Tief schwarzer Rauch kam den Einsatzkräften entgegen, als sie gegen 13:50 Uhr an der Tiefgarage der Hochhausanlage "An der Fuhr" eintrafen. Zwei Löschtrupps begaben sich sofort auf die Suche nach dem Brandherd. Diesen konnten sie jedoch auch mit Hilfe von Wärmebildkameras nicht finden. Erst als sie nach etwa 20 Minuten durch frische Einsatzkräfte abgelöst wurden, konnte das Feuer im nächsten Brandabschnitt gefunden werden. Die großflächige Tiefgarage verfügt über Brandschutztore, die bei einem Feuer von selbst zufahren und so die Garage in mehrere Brandabschnitte unterteilen.
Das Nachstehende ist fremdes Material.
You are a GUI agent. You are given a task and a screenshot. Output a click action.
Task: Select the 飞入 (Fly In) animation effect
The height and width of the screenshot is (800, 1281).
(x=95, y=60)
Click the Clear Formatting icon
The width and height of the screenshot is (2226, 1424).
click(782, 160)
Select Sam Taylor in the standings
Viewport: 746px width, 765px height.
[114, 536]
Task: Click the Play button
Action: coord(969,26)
Den beiden Trupps gelang es, das Feuer in dem Kellerverschlag mit einem Löschrohr zu löschen. So konnte der Einsatzleiter knapp eine Stunde nach der Alarmierung "Feuer aus" melden. Doch der Einsatz ist auch zur Stunde noch nicht beendet. Die Feuerwehr ist zurzeit damit beschäftigt, den Rauch aus der großen Tiefgarage zu blasen. Hierzu setzt sie auch eines der beiden Lösch-Unterstützungsfahrzeuge ein, die am Grenzstraßentunnel stationiert sind. Dieses Spezialgerät besitzt ein Hochleistungsgebläse mit einer Luftverdrängung von 90.000 Kubikmetern in der Stunde. Dabei werden Windgeschwindigkeiten von bis zu 165 Kilometer pro Stunde erreicht.

Rettungsdienst und Feuerwehr sind mit 70 Einsatzkräften und 23 Fahrzeugen im Einsatz. Sie kommen von den Feuerwachen Marienburg, Innenstadt, Lindenthal, und Deutz sowie von den Löschgruppen Strunden und Dellbrück der Freiwilligen Feuerwehr. Die Einsatzleitung hat der Führungsdienst der Berufsfeuerwehr. Die verwaisten Feuerwachen Marienburg und Innenstadt werden von den Löschgruppen Brück und Ensen besetzt.